Неожиданный на сей раз звонок мужа из Москвы вернул Настю, уже собравшуюся ехать на завод. Предчувствие беды сжало сердце. Она схватила трубку. Погасший голос Василия зазвучал рядом.

— Настя, ты можешь немедленно вылететь самолетом? — спросил он без предисловий. — У Лени пошла кровь горлом.

Настя вскрикнула:

— Когда?

— Сегодня, в пятом часу утра. Держи себя в руках, слышишь! Он все время зовет тебя...

— Но неделю назад Леня был здоров. Ты писал мне...

— Писал... Я не уследил. Он недомогал, однако много занимался.

Будь Настя верующая, она, ни минуты не колеблясь, подумала бы, что внезапная болезнь сына послана ей — матери — в наказание!.. Она так и сказала Кириллу Ивановичу, единственному человеку, которому она могла сказать это. Он гневно вспыхнул.

— Опомнись, Анастасия, не смей! А Леню мы спасем. Я сию минуту буду звонить врачам и вылечу с тобой вместе. Собирайся!

Она затолкала в чемодан свои вещи и стала ждать. Перед отъездом на аэродром Кирилл Иванович вновь соединился с Москвой, и Настя говорила с Василием. Сыну стало лучше, кровь остановлена, и он вне опасности. Положив трубку, Настя разрыдалась. Антонина успокаивала ее, Кирилл Иванович не произносил ни слова: трехчасовое молчание с коротенькими «да» и «нет» пугало его куда больше, чем слезы!

В машине по дороге на аэродром, увидев Настю несколько успокоенной, он заговорил с ней о Лене.
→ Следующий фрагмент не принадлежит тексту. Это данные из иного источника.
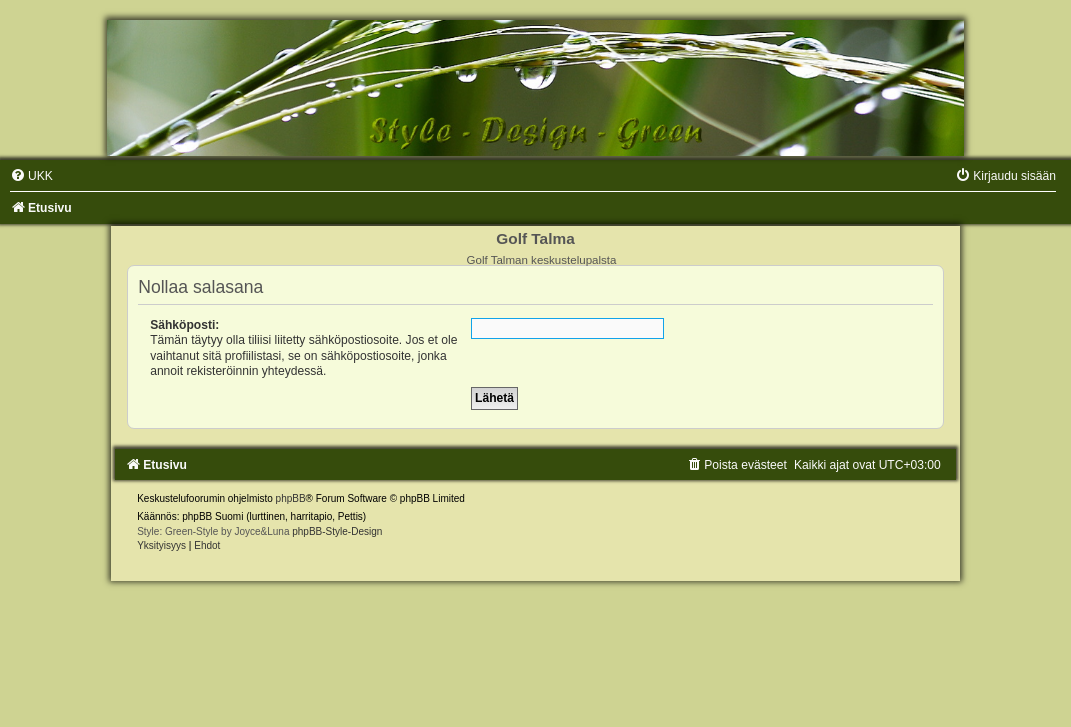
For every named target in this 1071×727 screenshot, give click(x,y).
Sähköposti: (184, 325)
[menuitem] (31, 176)
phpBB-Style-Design (337, 531)
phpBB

— Можешь рассчитывать при надобности на мою помощь! Твой миловидный застенчивый сын, приезжавший ко мне с отцом, оставил о себе самые приятные впечатления, а теперь стал дорог и мил мне вдвойне!.. И все же, ты извини меня, но так нельзя! — Кирилл Иванович сделал паузу. — Материнский эгоизм в тебе решительно преобладает над всеми другими чувствами...

Уловив, вероятно, Настино внутреннее сопротивление, он поспешно добавил:

— Но с этим, видно, ничего нельзя поделать, такова уж ты есть!
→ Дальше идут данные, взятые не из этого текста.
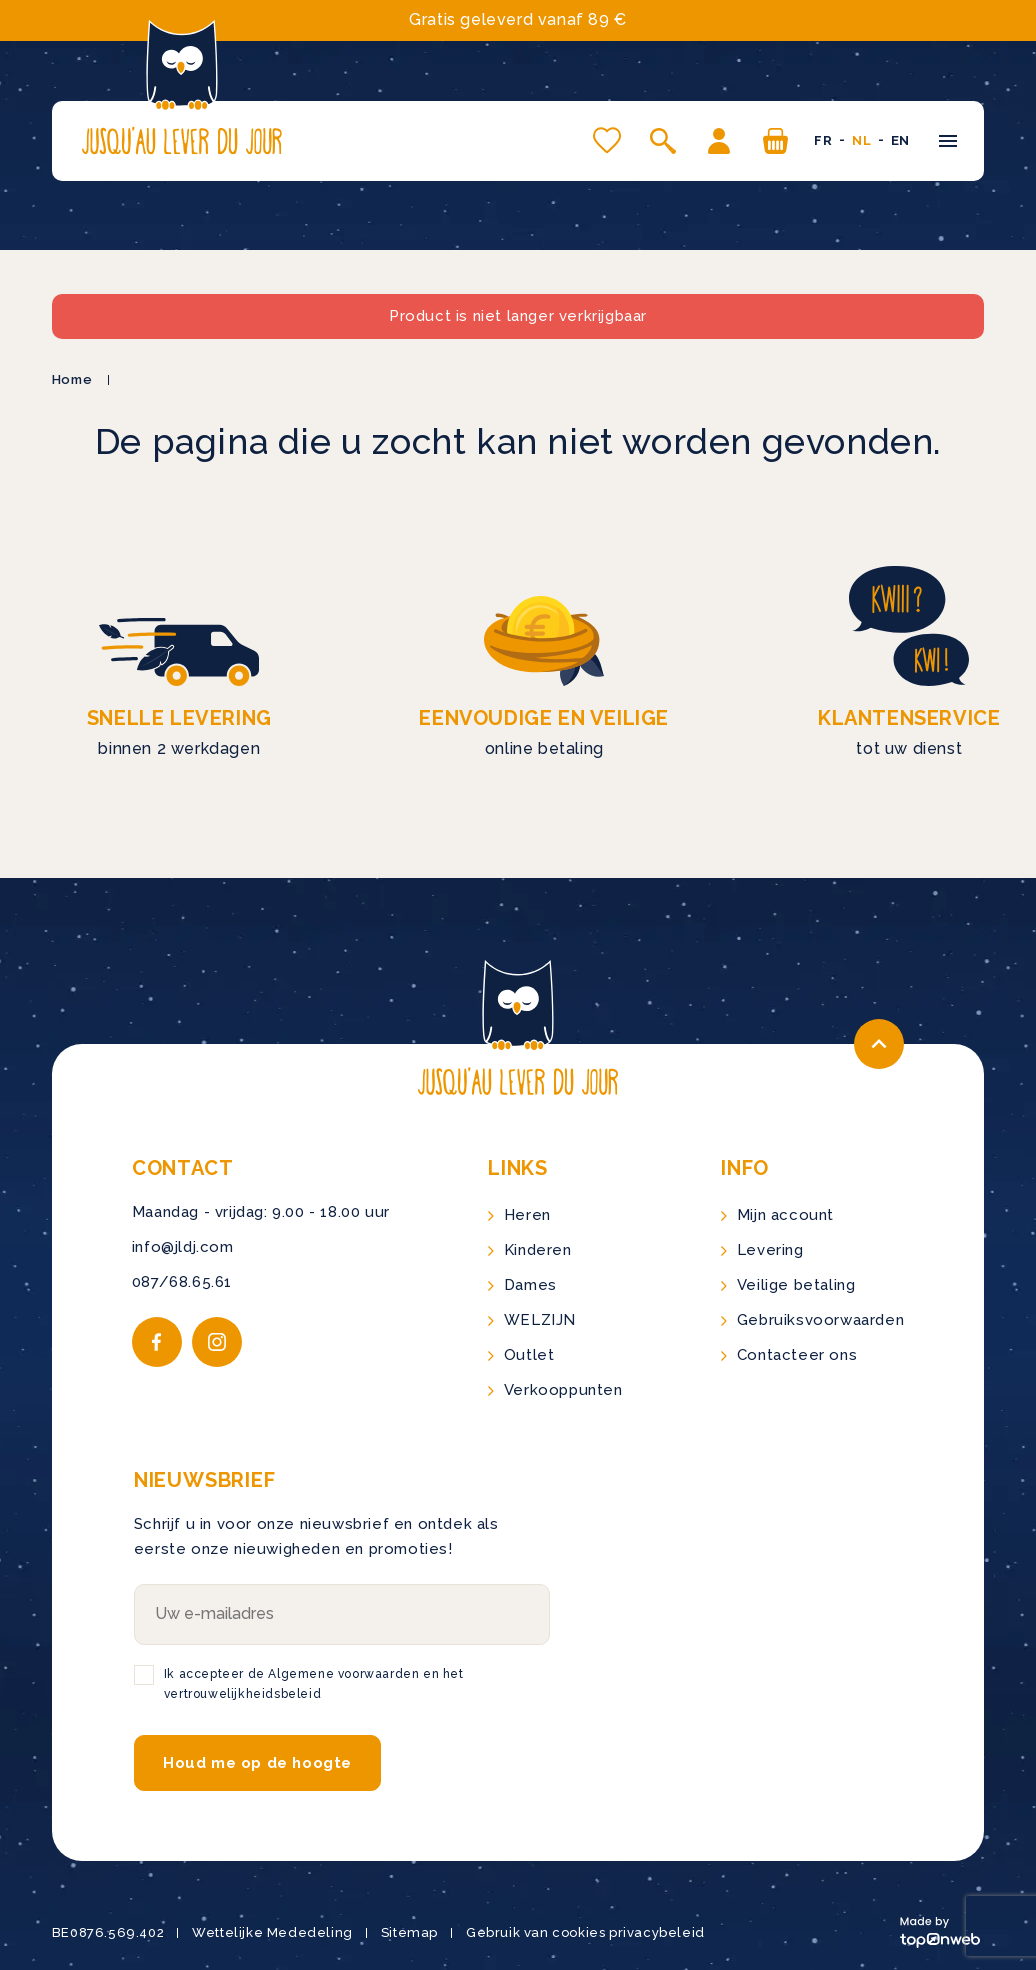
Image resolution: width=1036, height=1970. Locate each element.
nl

Настя молчала: ей не хотелось ни соглашаться, ни отрицать. В самолете она постаралась совершенно отключиться от того, что происходило в салоне, — так ей было легче готовить себя к тому, с чем предстояло встретиться...

И все же она не могла не понимать, как тяжела сейчас Кириллу Ивановичу ее отчужденность. И это в то время, когда ее власть над ним, она знала, возросла до таких размеров, что ей ничего не стоило, вольно или невольно, нарушить его душевное равновесие!

Настя была благодарна Кириллу Ивановичу за быстрый отъезд, телефонные звонки вне очереди — без него она бы пропала! Но его соседство тяготило ее, хотя бы уже потому, что оно уводило ее от мыслей о сыне.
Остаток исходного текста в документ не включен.